While the practice is bad enough as it is, we (meaning attorneys) treat each other poorly. Not all of us. I try to be courteous to everyone, so I will rarely be curt or rude with a fellow lawyer, or anyone, for that matter. However, to be frank, the best attorneys are assholes, because the practice is saturated with antagonism, the playground of the professional asshole. People who are consensus builders, or thoughtful, or simply do not thrive on aggression and confrontation, have a hard time dealing with the law environment. In my experience, the attorneys who achieve the best results for their clients are the ones who can find a resolution without going to trial.
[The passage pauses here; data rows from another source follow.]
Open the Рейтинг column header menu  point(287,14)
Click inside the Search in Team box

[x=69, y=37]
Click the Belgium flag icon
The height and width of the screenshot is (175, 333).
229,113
It saves the client time and money, and the Courts in my state are specifically structured to encourage settlement, going so far as to have numerous mandatory settlement conferences, panels, mediation, etc., depending on the type of case. Yet, the profession is at such a point where bullies and jerks thrive, and there is a real economic incentive to drag out litigation. Despite knowing some wonderful people who practice, I can say at its heart that the practice of law is a horrible profession built by horrible people.
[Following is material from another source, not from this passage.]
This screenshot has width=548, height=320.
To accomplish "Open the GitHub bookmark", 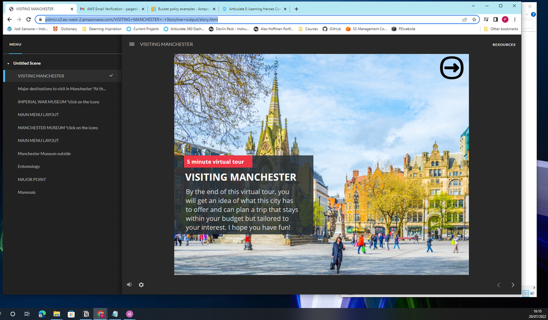I will [x=331, y=29].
Then, of course, if a case can't settle, there is the tremendous pressure of rolling the dice and arguing in front of a Judge or jury. I respect and enjoy most of the Judges I appear in front of, and many of them like me on a personal level. However, they are overworked with huge caseloads. Americans may complain about lawyers and the justice system, but they're the ones clogging the Courts with countless cases. Judges are human, and they sometimes make mistakes, lose their cool, or become miserable like everyone else. Judges have a lot of power, not only over the litigants but over the attorneys as well. They can make life problematic, intentionally or not, but, as I said, I tend to like the Judges I deal with, so that's a small positive in a sea of negatives.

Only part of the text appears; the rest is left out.